Au niveau de l’ex situ, le studbook international du faisan d’Edwards été repris par Chris Holmes du Zoo de Houston (USA). En Europe, un registre des oiseaux gardés par les éleveurs est tenu par Ivan Roels (WPA Benelux) et chaque pays a choisi un coordinateur - Laurent Fontaine pour la France. L’EEP a été attribué à Tom Kapic du Zoo de Prague.


 

Au niveau de l’in situ, une réunion a eu lieu à Hanoï les 18-19 septembre 2013 dans le but de réunir toutes les organisations et personnalités pouvant agir au Vietnam et de proposer un plan de conservation in situ. Cette réunion était organisée par l’IUCN Galliformes Specialist Group, hébergée par le bureau vietnamien de l’UICN, la logistique étant assurée par le centre vietnamien de conservation pour la nature. Elle a réuni les directeurs et l’encadrement technique des parcs nationaux et réserves vietnamiennes, des représentants du ministère de l’environnement vietnamien, de Birdlife, du Zoo d’Hanoï et des universités. Le manque de connaissance sur les besoins écologiques de cette espèce est apparu comme un premier handicap. La priorité a été donnée au recensement des habitats où le faisan d’Edwards pourrait survivre, à la recherche de micro populations et à l’inventaire des menaces qui pèsent sur cette espèce. La réintroduction a été évoquée mais dans une étape ultérieure.


 

Les premières analyses ADN ont été effectuées par le laboratoire BioGenomics à Louvain (B) sur 13 échantillons dont deux provenant du Zoo de Hanoï et 11 d’Europe en choisissant des individus aussi diversifiés que possible. Ces analyses ont testé les microsatellites choisis pour le programme « Tragopans » mis en place en Belgique (WPA & Aviornis) ; sur les huit microsatellites testés, seuls quatre sont utilisables sur le faisan d’Edwards, révélant respectivement six, quatre, trois et deux allèles. Ceci est bien entendu insuffisant pour étudier la diversité d’une population mais ces analyses ont montré qu’il existait encore une certaine hétérozygotie dans la population captive et que les 13 échantillons se répartissaient en cinq groupes bien distincts.

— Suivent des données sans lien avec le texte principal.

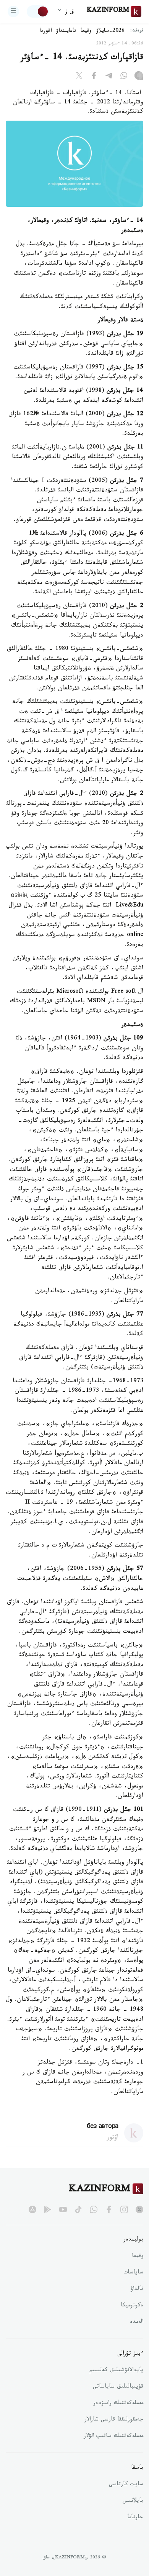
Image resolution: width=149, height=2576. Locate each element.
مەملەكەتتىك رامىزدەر (118, 2403)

Les 13 échantillons analysés se répartissent en 5 groupes


 

BioGenomics a donc proposé de rechercher des microsatellites spécifiques du faisan d’Edwards sur des oiseaux aussi diversifiés que possible, incluant cette fois des échantillons américains, 14 étant arrivés en Europe cet été, et d’y ajouter des échantillons de faisan de Swinhoe et de faisans du Vietnam.

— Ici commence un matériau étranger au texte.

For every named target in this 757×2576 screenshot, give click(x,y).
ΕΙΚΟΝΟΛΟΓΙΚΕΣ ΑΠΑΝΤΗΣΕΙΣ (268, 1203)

Les avantages de cette recherche sont multiples :

    • en disposant de microsatellites spécifiques du faisan d’Edwards il serait possible de tester n’importe quel individu, vérifier sa pureté et son hétérozygotie

    • elle permettrait de savoir enfin si le faisan du Vietnam a gardé des microsatellites spécifiques

C’est un véritable programme de recherche que propose BioGenomics et, bien sûr, il a un coût : le devis est de 11000 euros, uniquement pour la recherche d’un panel de 12 microsatellites, somme qu’il faut réunir avant le début des travaux. Les organismes participant au financement seront les chapitres WPA européens, des ONG, des mécènes et sponsors ; des sociétés d’aviculture ont été contactées aux USA (American Pheasant and Waterfowl Society et Carolina-Virginia Pheasant and Waterfowl Society) ; les zoos européens sont susceptibles de fournir aussi une aide financière. Une recherche de sponsors pourrait éventuellement être lancée via les réseaux sociaux. Pour sa part WPA France a versé 2000 euros et prévu une rallonge éventuelle de 1000 euros en cas de besoin.


 

Dernier point, le croisement expérimental faisan d’Edwards X faisan du Vietnam, afin d’étudier la transmission des rectrices blanches. Six couples avaient été formés au printemps 2013 : 1 chez Firmin Roels, 1 chez Ludo Pinceel, 2 chez Heiner Jacken et 2 au parc de Clères. Les résultats sont encourageants puisque 14 jeunes (7,7) ont été élevés jusqu’au stade subadulte : 6 chez Mr Roels, 1 chez Heiner et 7 à Clères. Mâles et femelles vont être soigneusement suivis au cours des deux prochaines années afin de détecter la moindre plume blanche. Un croisement de back-cross, hybride X faisan d’Edwards ou hybride X faisan du Vietnam, est envisagé pour la saison de reproduction 2015.


 

En attendant, nous recommandons à tous les éleveurs de bien élever séparément faisan du Vietnam et faisan d’Edwards afin de ne pas compliquer une situation déjà assez confuse au niveau génétique et coûteuse au niveau des analyses.